-- SUPPLIED TEXT start --

Aliasing a closure is, therefore, a bit of a dead-end.
Rust recently added the ability to return an anonymous
implementation of a trait using impl Trait
. Thus, we can create a trait that
extends Fn(Coord) -> A
and use this as a type bound on functions that accept
or produce images. Put another way, for a type to fulfil the Img<A>
type
bound, it should also fulfil the Fn(Coord) -> A
constraint.
type Coord = (f32, f32);
trait Img<A> : Fn(Coord) -> A {}
impl <F, A> Img<A> for F where F: Fn(Coord) -> A {}
If you're not familiar with Rust that might look a little intimidating, so
let's break it down. In the second line, we declare a new trait Img<A>
that
extends Fn(Coord) -> A
. In line 3, we provide a mechanism to lift any
function that satisfies the constraint Fn(Coord) -> A
to an Img<A>
.
Image regions
Now that we have a representation for Img
, we can express another type
featured in the Functional Images book chapter: Region
. Region
's, an alias
for type Img<bool>
, represent a mask where the pixel value, a boolean,
denotes whether that pixel falls inside the region or not.
trait Region : Img<bool> {}
impl <F> Region for F where F: Fn(Coord) -> bool {}
Let's create a few example Region
s from the book to get a feel for what it's
like to synthesise images using this API. Note, we'll see how to render
bitmaps for an Img
a little later in the post, but for now, just assume we
can produce an image from an Img
. vstrip
defines an infinite vertical
band centred on the y-axis of the image:
pub fn vstrip() -> impl Region {
|(x, _y): Coord| x.abs() <= 0.5
}
Another example is checker
(one of my personal favourites):
pub fn checker() -> impl Region {
|(x, y): Coord| ((x.floor() + y.floor()) as u32).is_even()
}
We can also define a function that produces alternating rings around the origin of the image:
pub fn dist_o(c: Coord) -> f32 {
let (x, y) = c;
(x * x + y * y).sqrt()
}
pub fn alt_rings() -> impl Region {
|p| (dist_o(p).floor() as i32).is_even()
}
dist_o
simply calculates the distance of a Coord
from the origin, i.e.,
Coord(0.0, 0.0)
, and alt_rings
just checks whether the floor
of a
coordinates distance from the origin is an even number to determine whether the
coordinate belongs to the Region
.

-- SUPPLIED TEXT end --
-- PROVIDED DATA start --

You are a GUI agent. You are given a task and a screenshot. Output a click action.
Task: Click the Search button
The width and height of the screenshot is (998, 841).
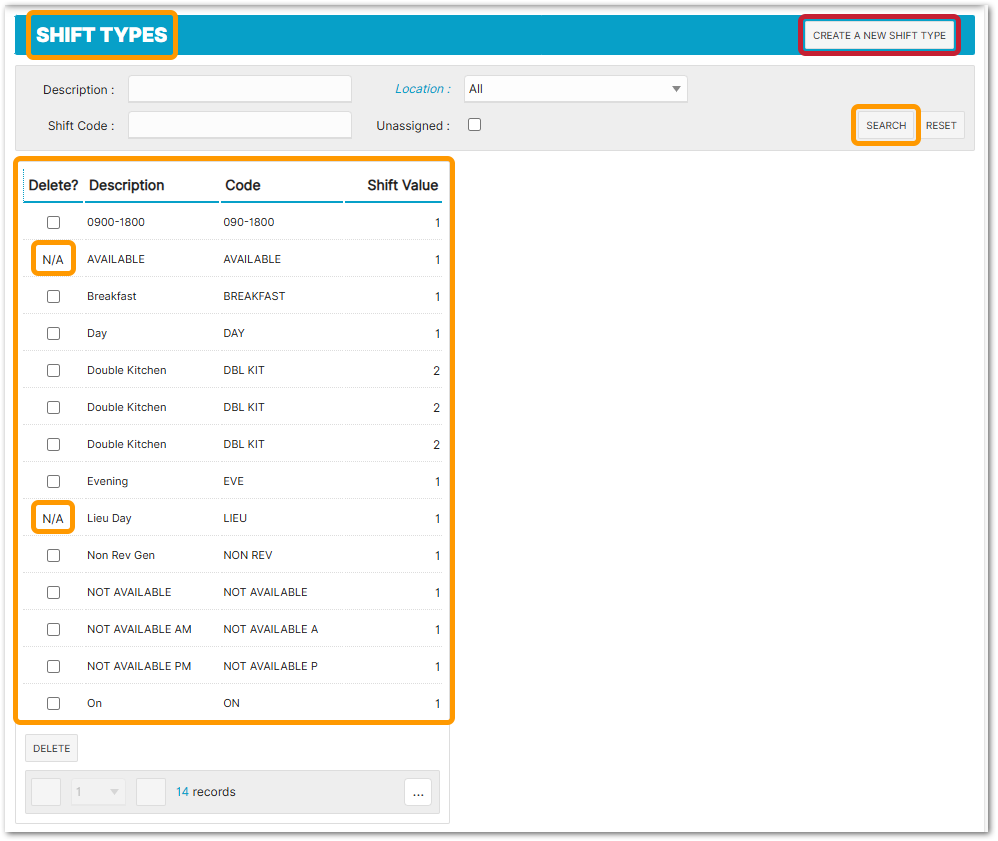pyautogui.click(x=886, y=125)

-- PROVIDED DATA end --

- _REQUIREMENTS_
a. List the name of every function declared with `pub fn` in the excerpt on functional images in Rust.
b. In the excerpt on functional images in Rust, swap "anonymous" for "opaque" and reproduce the passage from "Aliasing a closure" up to and including "constraint.".

- _ANSWERS TO THE EXERCISE_
a. vstrip, checker, dist_o, alt_rings

b.
Aliasing a closure is, therefore, a bit of a dead-end.
Rust recently added the ability to return an opaque
implementation of a trait using impl Trait
. Thus, we can create a trait that
extends Fn(Coord) -> A
and use this as a type bound on functions that accept
or produce images. Put another way, for a type to fulfil the Img<A>
type
bound, it should also fulfil the Fn(Coord) -> A
constraint.